Your objective:
Print the lines of the entries below exactly, starting with the line containing "You are a computer-use" and going on through the end of the entries, both ends included. Leave out the pictures.

(Records of locating words and elements)

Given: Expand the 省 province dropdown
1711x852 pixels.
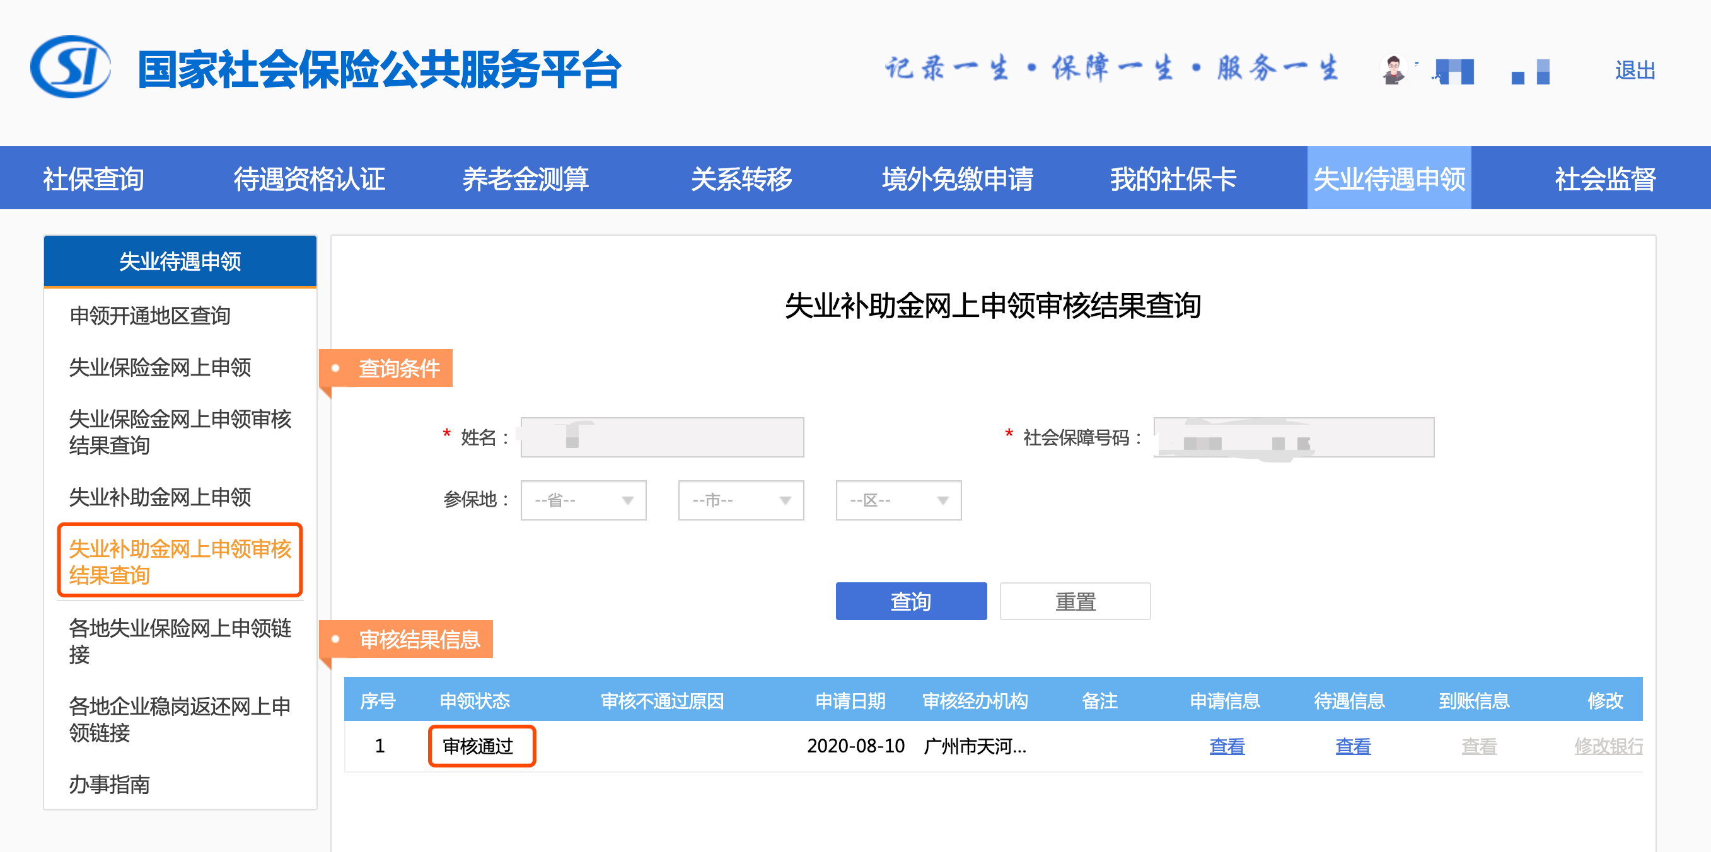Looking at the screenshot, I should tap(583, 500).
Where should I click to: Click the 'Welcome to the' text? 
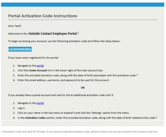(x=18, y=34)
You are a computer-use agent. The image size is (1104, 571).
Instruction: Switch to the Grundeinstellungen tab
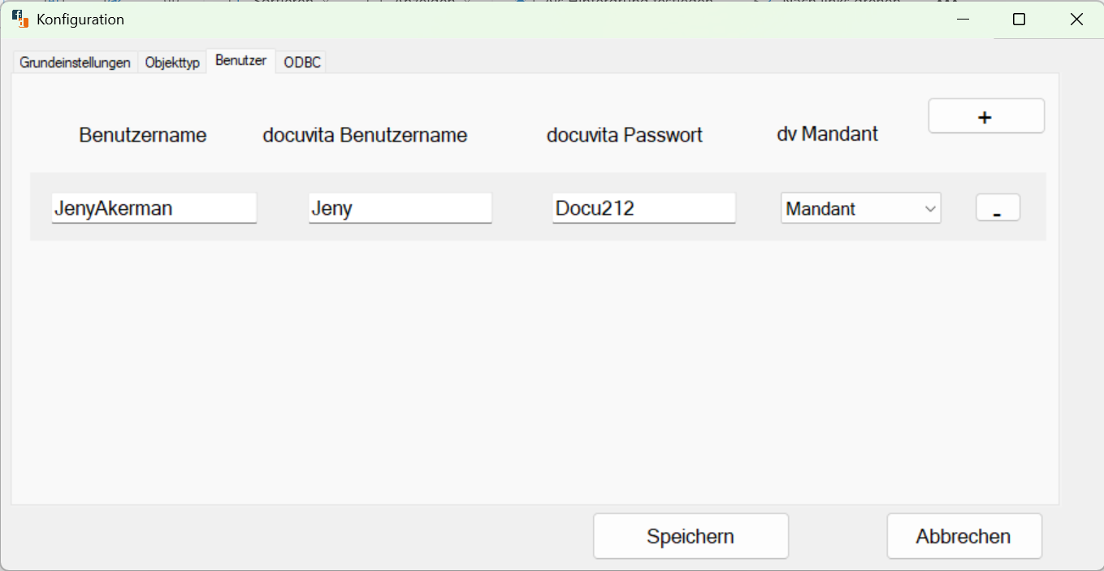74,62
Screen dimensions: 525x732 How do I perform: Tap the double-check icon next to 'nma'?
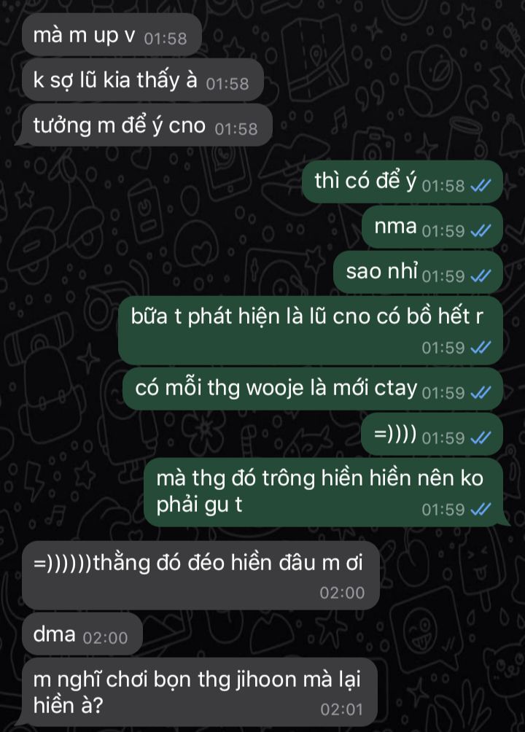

Written reply:
You are a computer-use agent. The image size is (1104, 571).
Instruction: Switch to the Grundeinstellungen tab
74,62
Screen dimensions: 525x732 How do I perform: Tap the double-check icon next to 'nma'?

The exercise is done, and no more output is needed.